I agree that dying in Souls only has short-term consequences and that it's possible to grind and eventually trivialize everything to a point, but you can still be killed by regular enemies in the level if you're not paying attention, no matter how much time you spend. It was the first time these newer players were exposed to a system that didn't simply take time as a substitute for skill - it might seem tautological to older players, but a game that requires you to actually learn through trial and error and overcome challenges is a rare thing these days.
So, from a utilitarian, Stuart Mill-esque perspective, the net result of the Souls series is good, because it revitalized the mainstream of the medium with a crucial aspect I'd even call it axiomatic - that had been forgotten: the necessity to overcome challenges through skill, coupled with a reasonable tradeoff between risk and reward (even if that risk is, on final analysis, almost nonexistent due to respawning enemies, checkpoints and potential endless repetition).
It's absurd to even think that this notion needed to be revitalized, but such are the times we live in.

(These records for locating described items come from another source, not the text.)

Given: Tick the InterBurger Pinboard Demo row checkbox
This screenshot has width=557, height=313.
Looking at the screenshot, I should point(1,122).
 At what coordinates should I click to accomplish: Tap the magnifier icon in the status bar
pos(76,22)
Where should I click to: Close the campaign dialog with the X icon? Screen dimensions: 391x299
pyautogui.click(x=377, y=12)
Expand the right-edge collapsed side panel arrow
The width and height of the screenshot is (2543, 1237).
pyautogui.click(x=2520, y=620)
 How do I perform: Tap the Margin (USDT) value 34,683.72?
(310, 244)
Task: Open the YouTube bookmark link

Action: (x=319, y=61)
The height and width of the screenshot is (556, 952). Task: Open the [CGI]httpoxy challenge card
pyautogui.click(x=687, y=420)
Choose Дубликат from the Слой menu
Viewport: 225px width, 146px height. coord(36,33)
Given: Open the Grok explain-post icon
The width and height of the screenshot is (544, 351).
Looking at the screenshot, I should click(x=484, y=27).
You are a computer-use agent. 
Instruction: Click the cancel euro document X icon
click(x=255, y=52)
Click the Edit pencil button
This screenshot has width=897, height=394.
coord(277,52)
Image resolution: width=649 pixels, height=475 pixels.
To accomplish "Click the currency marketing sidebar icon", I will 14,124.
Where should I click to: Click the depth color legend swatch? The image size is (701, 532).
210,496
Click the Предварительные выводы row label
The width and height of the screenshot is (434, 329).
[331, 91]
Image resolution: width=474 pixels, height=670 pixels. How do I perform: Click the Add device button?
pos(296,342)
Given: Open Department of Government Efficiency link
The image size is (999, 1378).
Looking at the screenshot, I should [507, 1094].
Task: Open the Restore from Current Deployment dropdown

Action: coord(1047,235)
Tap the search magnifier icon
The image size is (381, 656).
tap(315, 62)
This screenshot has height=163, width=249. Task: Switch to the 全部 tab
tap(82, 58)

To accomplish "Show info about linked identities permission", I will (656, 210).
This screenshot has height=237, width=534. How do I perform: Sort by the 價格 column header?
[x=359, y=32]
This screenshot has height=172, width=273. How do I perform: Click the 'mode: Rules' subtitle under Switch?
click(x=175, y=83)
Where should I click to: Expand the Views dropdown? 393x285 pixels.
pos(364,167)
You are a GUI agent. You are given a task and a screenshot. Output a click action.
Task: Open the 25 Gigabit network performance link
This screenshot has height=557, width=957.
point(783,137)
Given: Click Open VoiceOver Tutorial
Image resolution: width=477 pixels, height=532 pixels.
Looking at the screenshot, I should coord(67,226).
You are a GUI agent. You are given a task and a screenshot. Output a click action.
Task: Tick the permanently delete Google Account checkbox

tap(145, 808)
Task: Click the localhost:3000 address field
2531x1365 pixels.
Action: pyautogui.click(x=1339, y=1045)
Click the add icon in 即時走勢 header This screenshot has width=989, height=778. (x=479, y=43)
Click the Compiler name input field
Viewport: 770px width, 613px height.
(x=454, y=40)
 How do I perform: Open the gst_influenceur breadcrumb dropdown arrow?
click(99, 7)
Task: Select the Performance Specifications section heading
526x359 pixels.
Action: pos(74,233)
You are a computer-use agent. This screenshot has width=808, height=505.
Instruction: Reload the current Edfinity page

There are people everywhere who try to justify the existence of games as art, as narrative, as whatever else outside of the realm of gameplay. I define games simply by one aspect: challenge, and the careful balancing act between dedication and payoff.
The fact that people found again that you could feel exhilarated and ecstatic about beating a boss, or reaching the end of a tough level by the skin of your teeth, is great. It's a feeling that never gets old and that many games of my childhood gave me. It's something that 'modern' games have largely robbed their audience of - tilting exclusively on the side of reward, showering players with nothing but positive reinforcement for the most banal, menial tasks - therefore rendering their existence futile.
On the topic of saving/reloading: the issue of savescumming has existed for me for as long as games have allowed me to save whenever I want. The earliest notable example I can think of is Doom, where I realized that it was much more rewarding to go through the levels without dying and without previous equipment instead of saving/reloading every time you die.
However, Doom was a very well-designed game that supported that style of play explicitly - Romero has said all levels were explicitly designed to support a pistol start. Not all games can strike that careful balance, and most of them opt out of even trying.
I generally think choice is a good thing, but I'm not against limitations on saving. I usually prefer to play on the hardest difficulty level and only use one save slot with minimal backtracking (if a non-critical PC dies during a fight in a RPG I won't reload but will instead try to play the fight out, etc.)
I'm actually a fan of the original Wizardry style of saving, even if it was abusable (I didn't abuse it at the time). But that's just me. I'm more motivated to think scenarios through and optimize my style if there are real opportunity costs to failing.
Other people just want to relax, and that's fine too. That's why I think choices are good. But choices should never supplant the grueling work that goes into actually designing games to be challenging without being unfair. Unfortunately, most 'game designers' today are not engineers and do not think problems through - game design is a very top-down affair, just like many other fields of human creativity. The band-aid 'solution' to this problem is input from the players, which often makes matters worse.